◆ **What is being asked**
Your response to the data below should hold nothing except the lines from the one containing "[My Account] (362, 40)" down to the one containing "Мужчины (38, 1681)", reproduced exactly and without pictures.

◆ **Extracted records**
▼

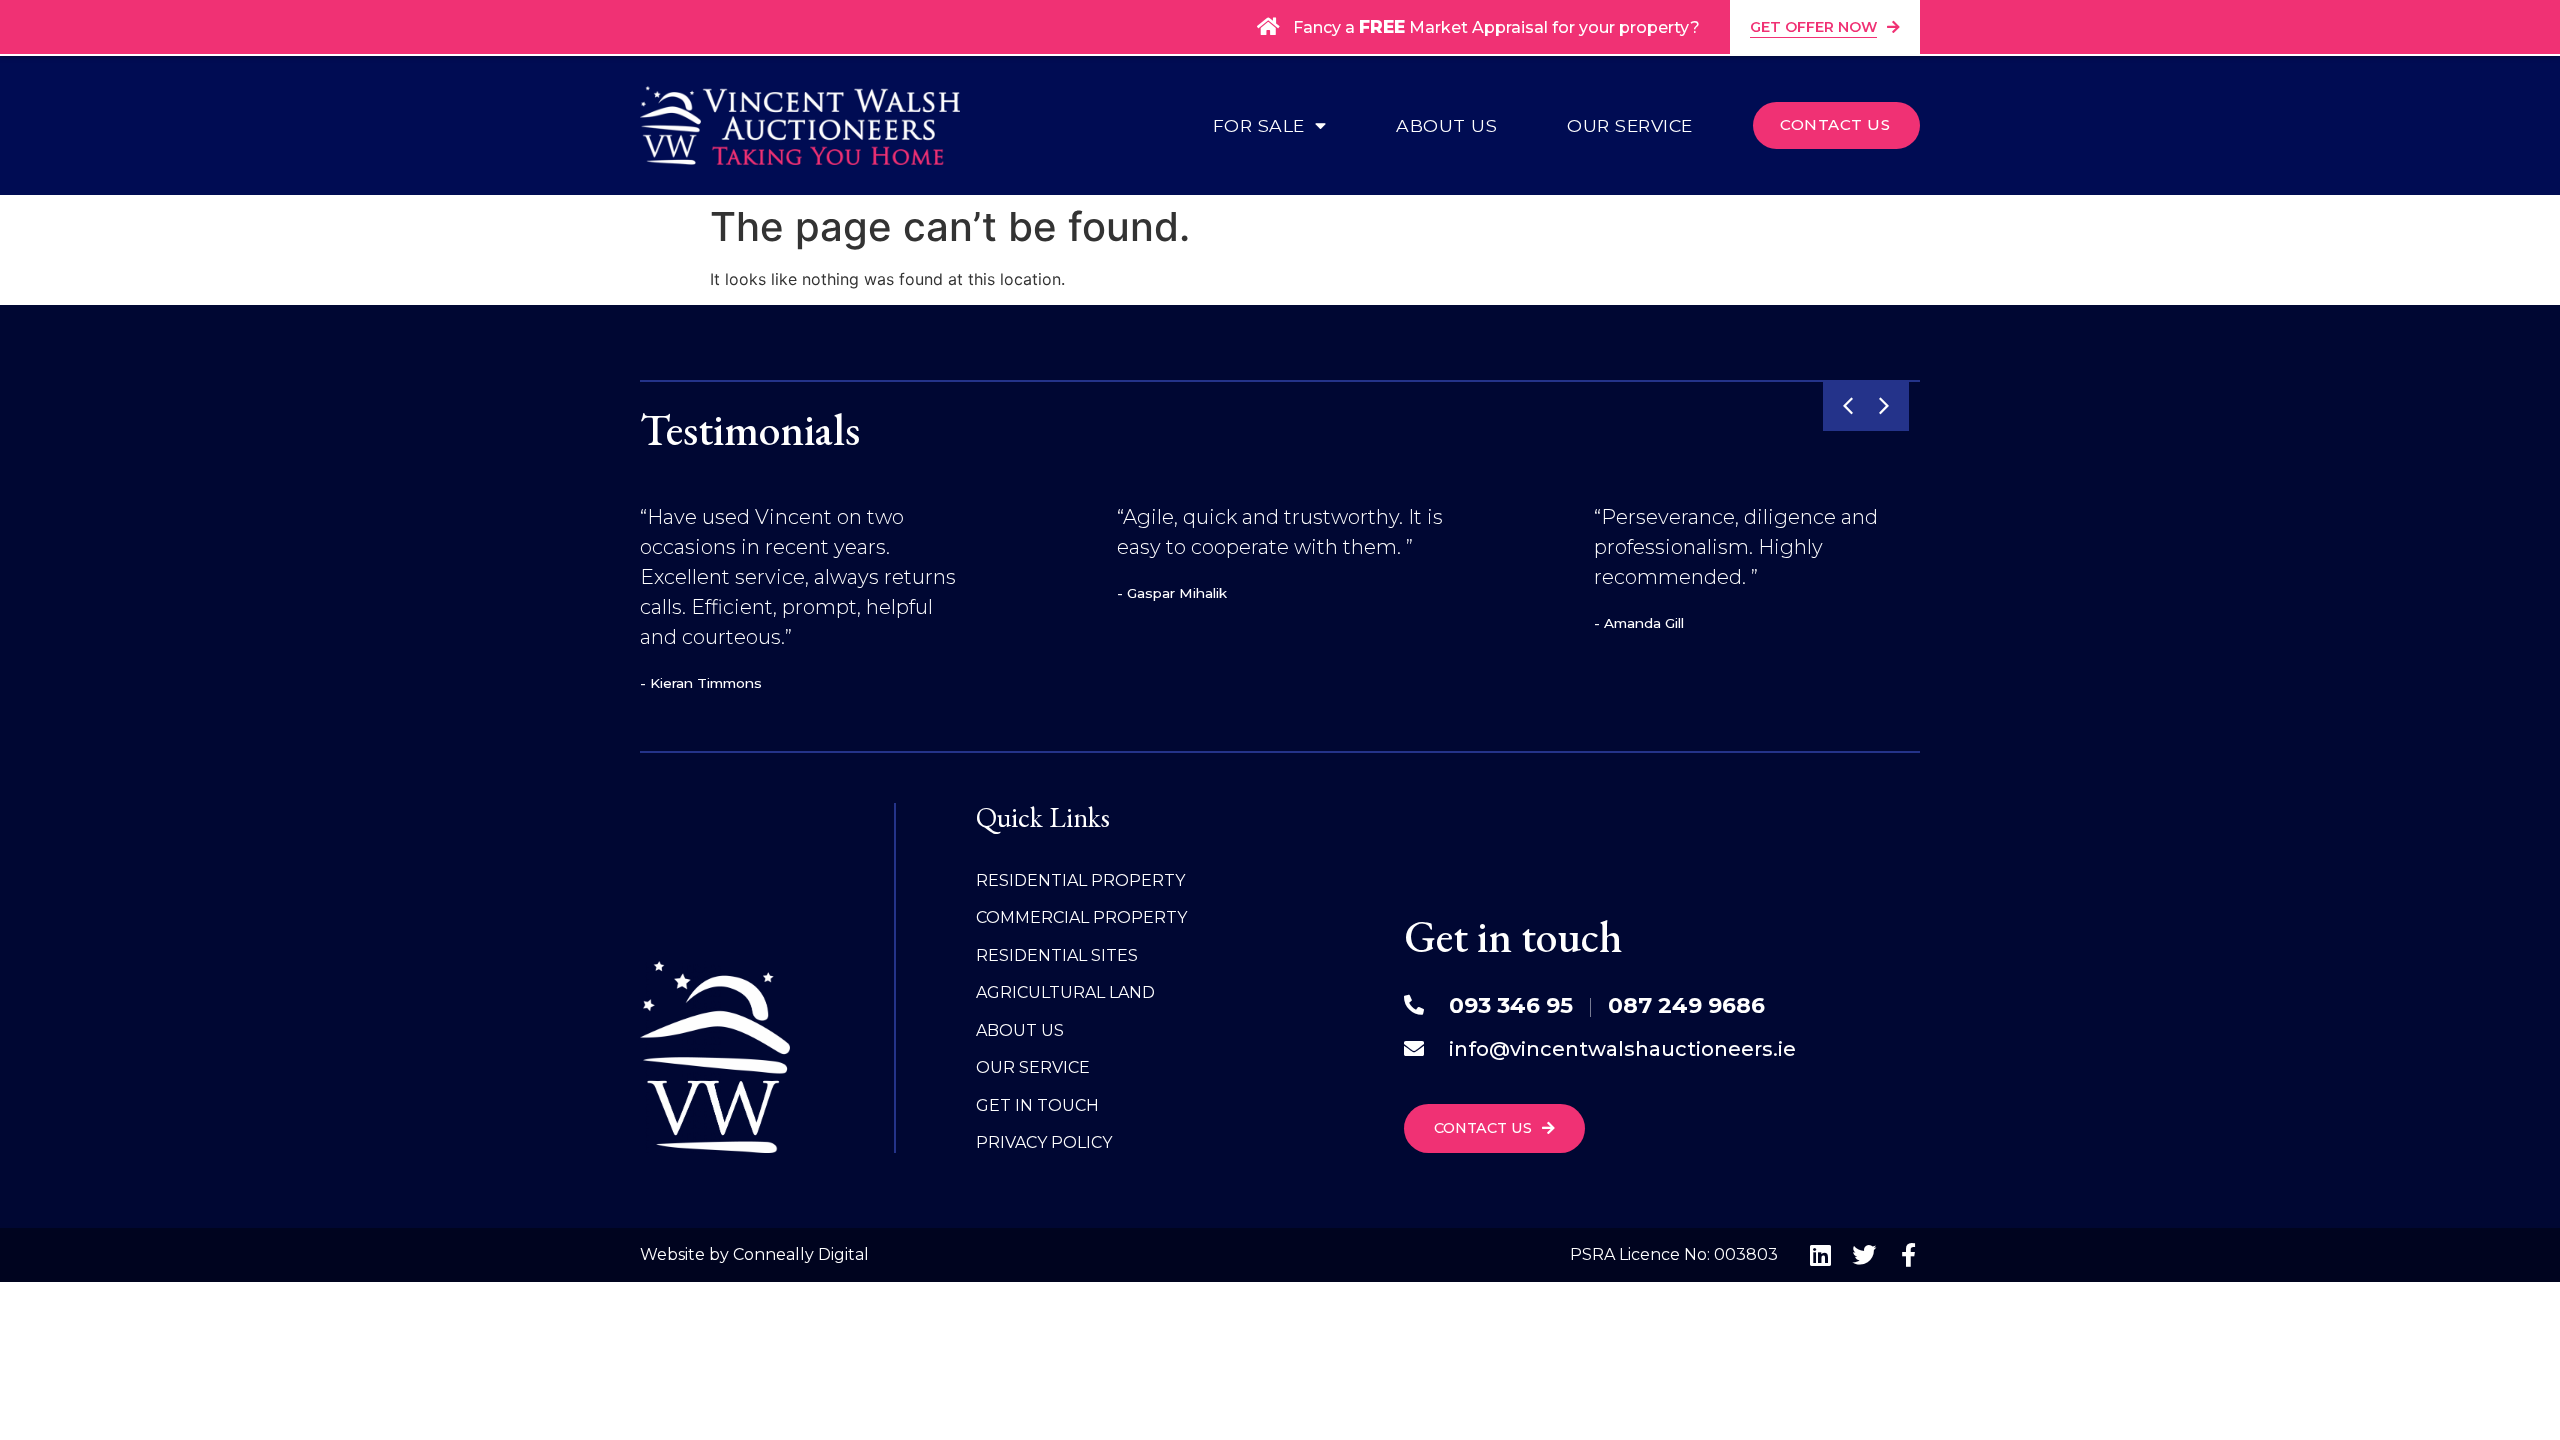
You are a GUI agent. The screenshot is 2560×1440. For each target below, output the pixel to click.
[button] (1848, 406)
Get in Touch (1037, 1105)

▲
▼

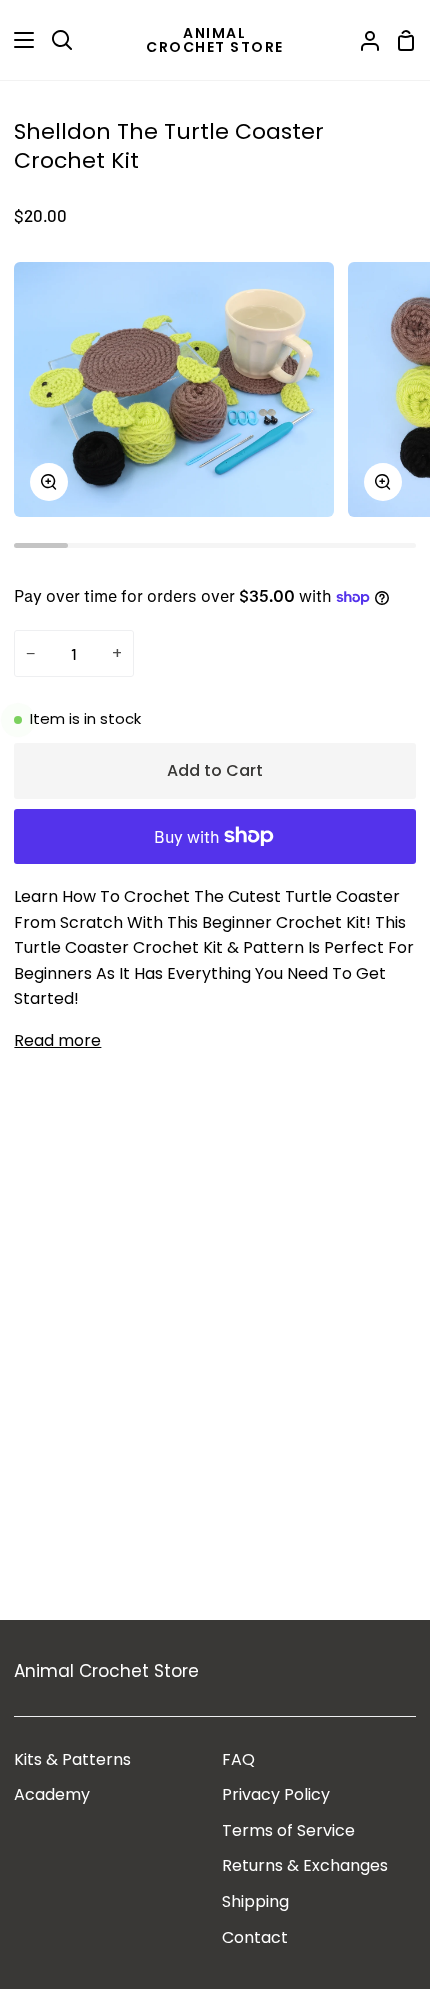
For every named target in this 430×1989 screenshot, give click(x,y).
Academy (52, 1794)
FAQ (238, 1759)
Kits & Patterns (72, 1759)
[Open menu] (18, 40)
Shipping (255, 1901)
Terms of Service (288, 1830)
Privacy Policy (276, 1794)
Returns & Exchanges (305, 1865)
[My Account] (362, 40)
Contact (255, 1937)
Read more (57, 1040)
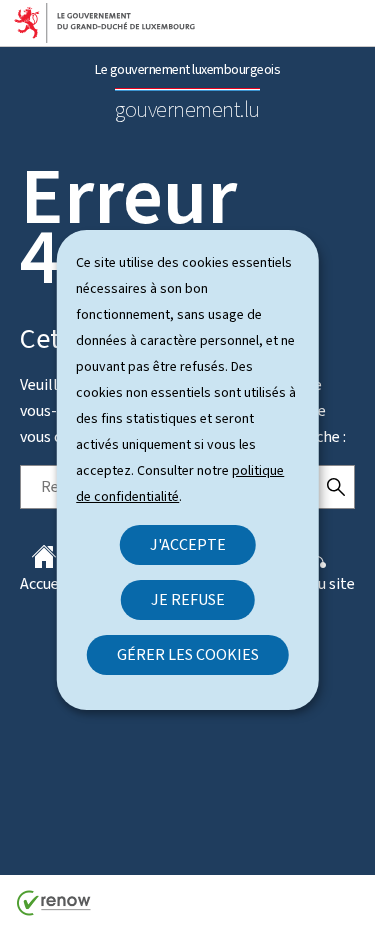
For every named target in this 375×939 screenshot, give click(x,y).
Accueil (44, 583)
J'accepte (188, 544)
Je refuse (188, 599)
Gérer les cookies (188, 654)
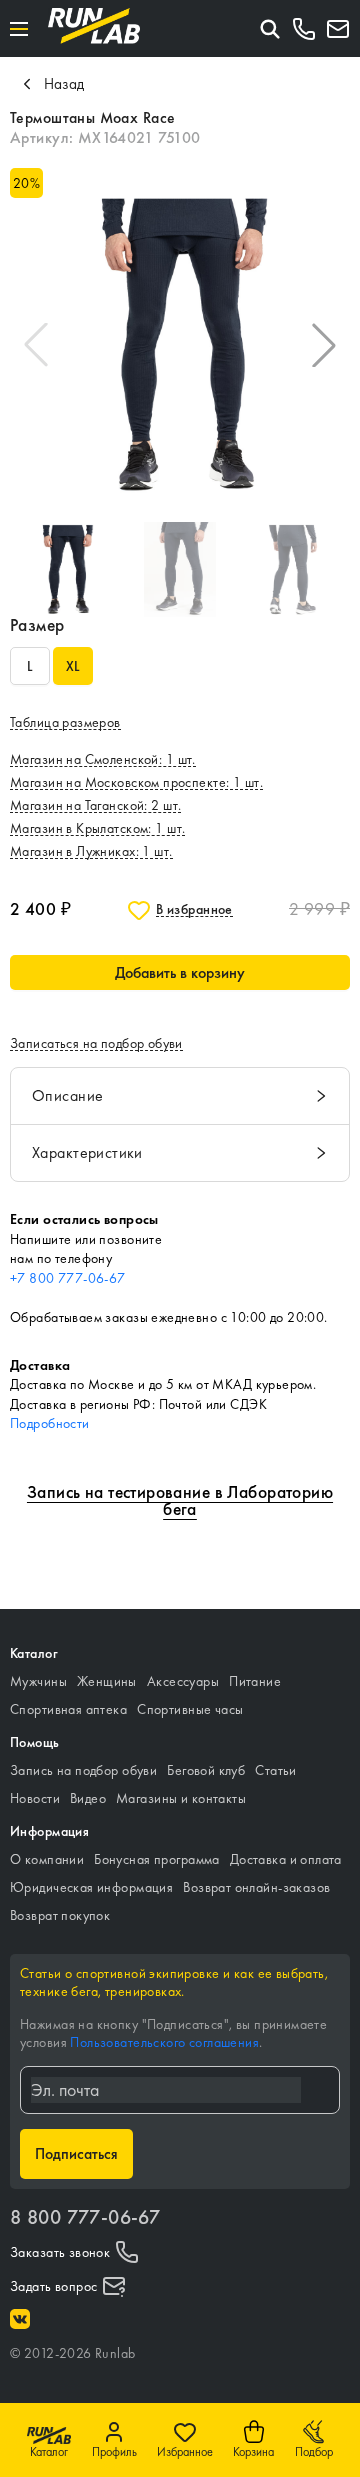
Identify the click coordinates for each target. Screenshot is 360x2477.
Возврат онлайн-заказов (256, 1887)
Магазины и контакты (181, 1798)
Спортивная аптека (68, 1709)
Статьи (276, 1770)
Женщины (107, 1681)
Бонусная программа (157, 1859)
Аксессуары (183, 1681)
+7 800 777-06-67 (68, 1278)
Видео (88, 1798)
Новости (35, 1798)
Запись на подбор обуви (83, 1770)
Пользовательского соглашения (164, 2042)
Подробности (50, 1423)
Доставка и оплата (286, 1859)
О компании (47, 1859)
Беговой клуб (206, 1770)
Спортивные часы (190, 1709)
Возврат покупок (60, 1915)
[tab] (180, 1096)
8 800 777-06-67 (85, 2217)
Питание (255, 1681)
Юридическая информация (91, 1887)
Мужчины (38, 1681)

▲
▼

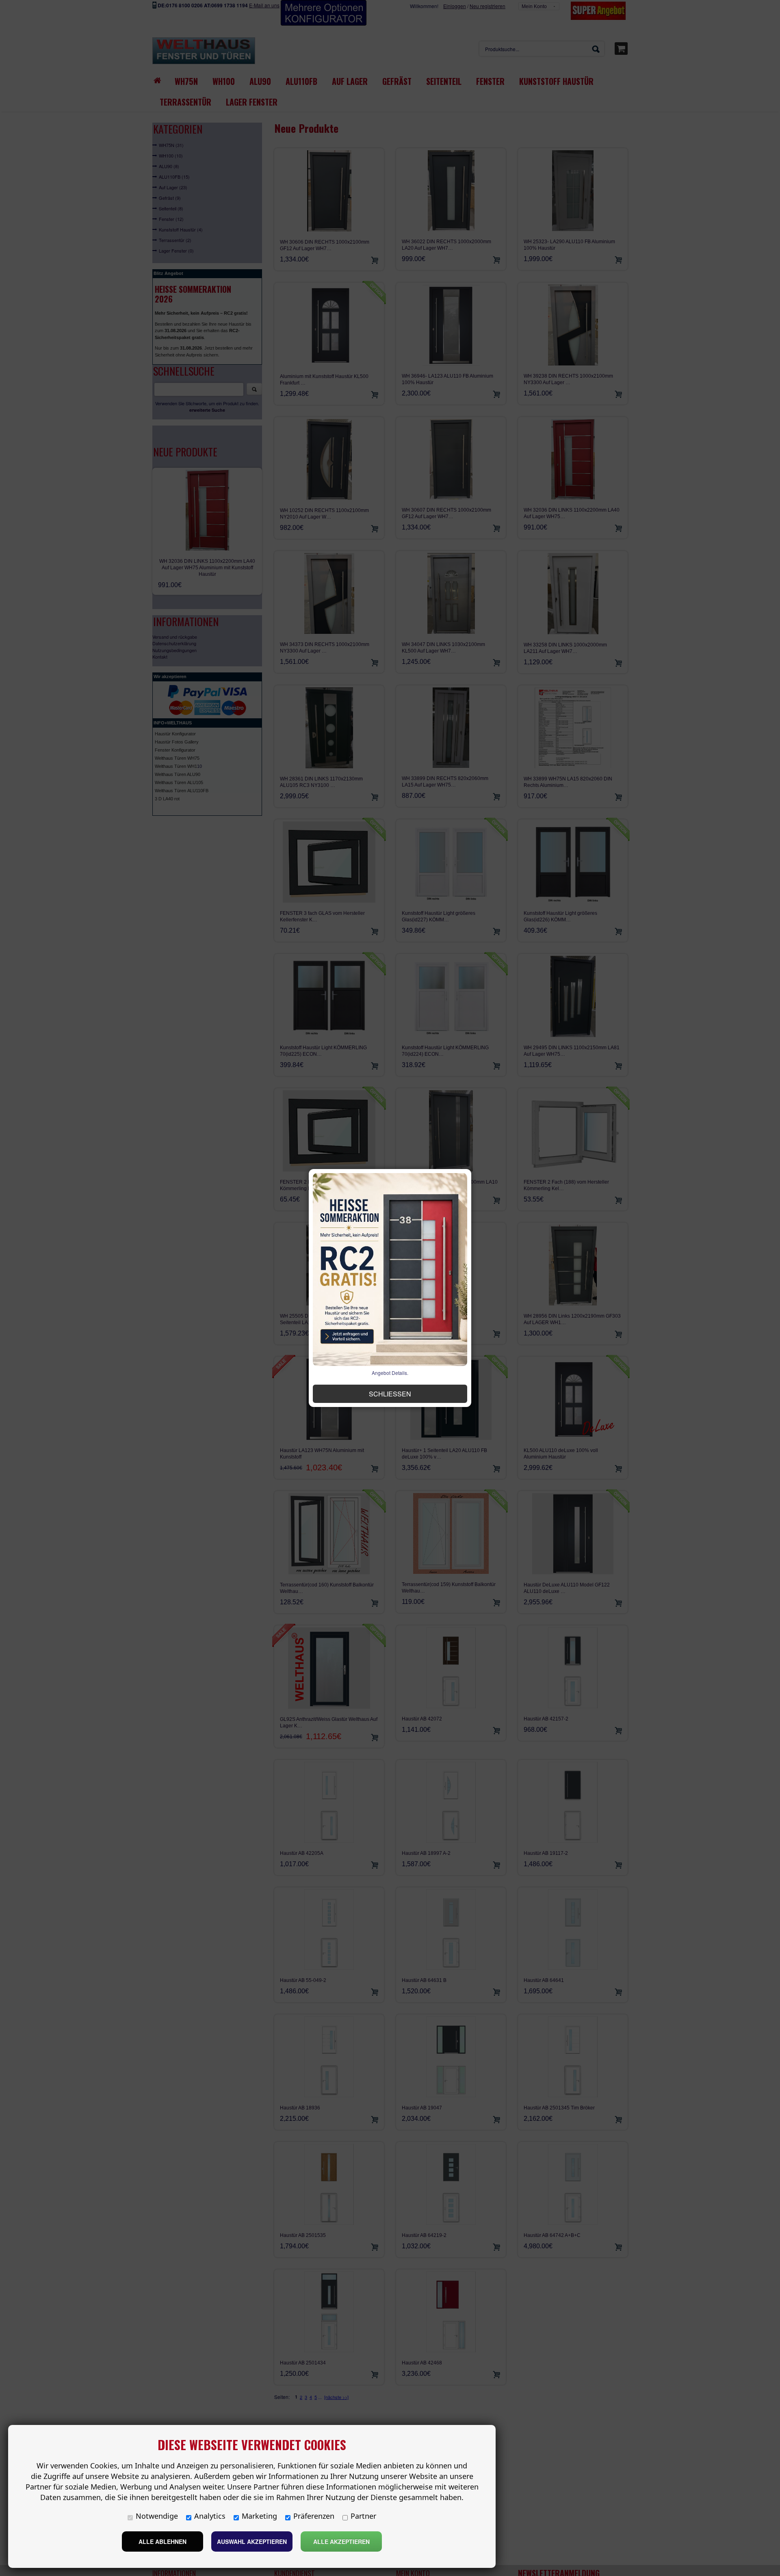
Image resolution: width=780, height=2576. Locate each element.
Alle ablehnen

▲

◆ **Written solution**
[My Account] (362, 40)
Contact (255, 1937)
Read more (57, 1040)
For every named target in this 375×939 screenshot, give click(x,y).
Accueil (44, 583)
J'accepte (188, 544)
Je refuse (188, 599)
Gérer les cookies (188, 654)
Identify the click coordinates for each target. Screenshot is 360x2477.
Возврат онлайн-заказов (256, 1887)
Магазины и контакты (181, 1798)
Спортивная аптека (68, 1709)
Статьи (276, 1770)
Женщины (107, 1681)
Бонусная программа (157, 1859)
Аксессуары (183, 1681)
+7 800 777-06-67 (68, 1278)
Видео (88, 1798)
Новости (35, 1798)
Запись на подбор обуви (83, 1770)
Пользовательского соглашения (164, 2042)
Подробности (50, 1423)
Доставка и оплата (286, 1859)
О компании (47, 1859)
Беговой клуб (206, 1770)
Спортивные часы (190, 1709)
Возврат покупок (60, 1915)
[tab] (180, 1096)
8 800 777-06-67 (85, 2217)
Питание (255, 1681)
Юридическая информация (91, 1887)
Мужчины (38, 1681)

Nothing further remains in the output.